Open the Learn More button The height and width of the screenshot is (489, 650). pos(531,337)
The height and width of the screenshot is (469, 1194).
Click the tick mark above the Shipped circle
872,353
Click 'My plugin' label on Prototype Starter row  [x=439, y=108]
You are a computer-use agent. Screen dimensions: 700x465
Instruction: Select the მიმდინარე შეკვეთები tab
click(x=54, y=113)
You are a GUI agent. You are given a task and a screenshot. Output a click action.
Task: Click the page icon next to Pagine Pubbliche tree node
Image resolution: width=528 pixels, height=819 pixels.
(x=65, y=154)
--
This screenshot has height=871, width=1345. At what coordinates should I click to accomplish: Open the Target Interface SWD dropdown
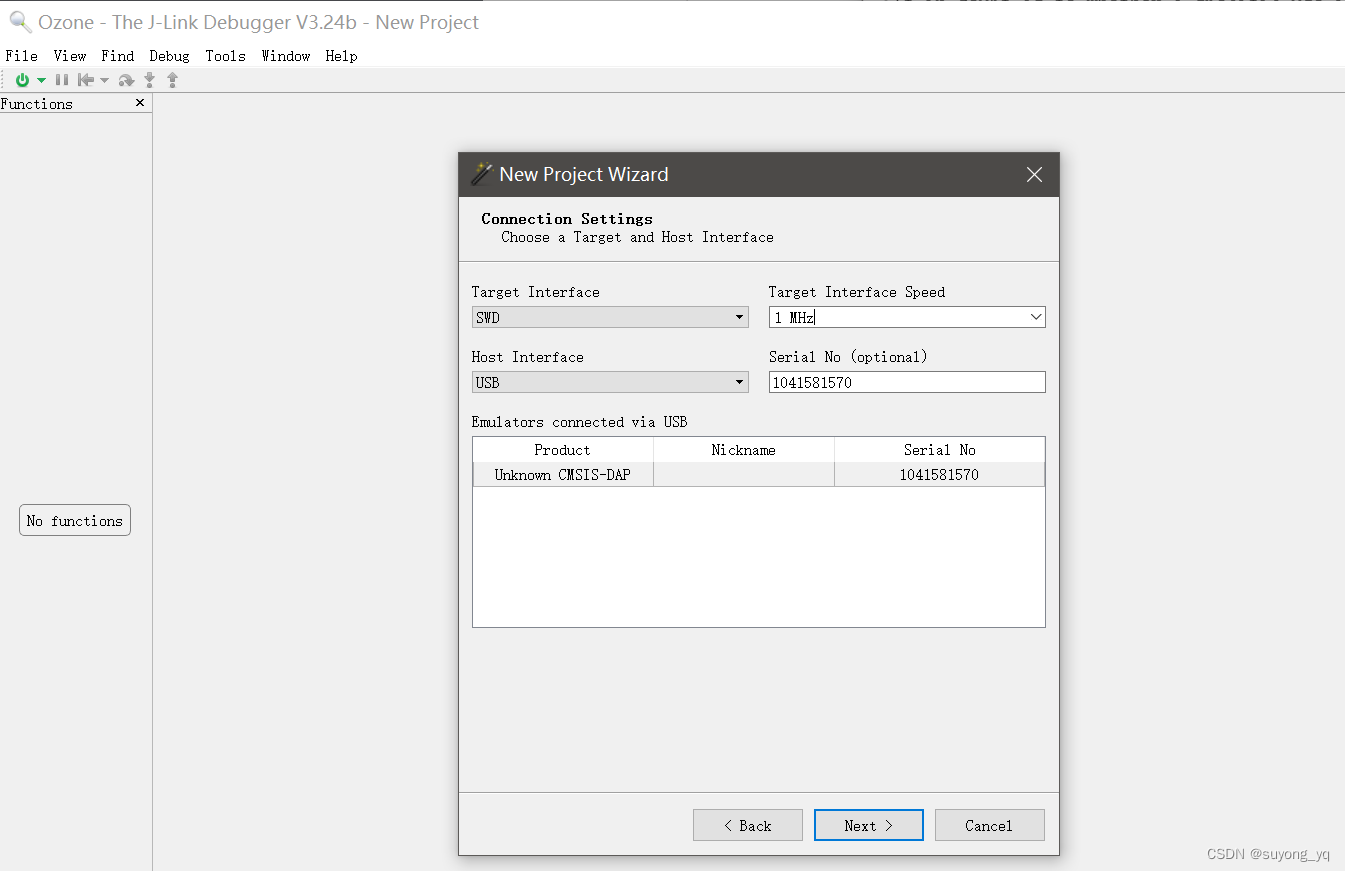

§ Assigned task:
Each line of the entries above that contains "agent" must be copied into the answer.

§ Answer:
You are a computer-use agent. Screen dimensions: 700x465
You are a GUI agent. You are given a task and a screenshot. Output a click action.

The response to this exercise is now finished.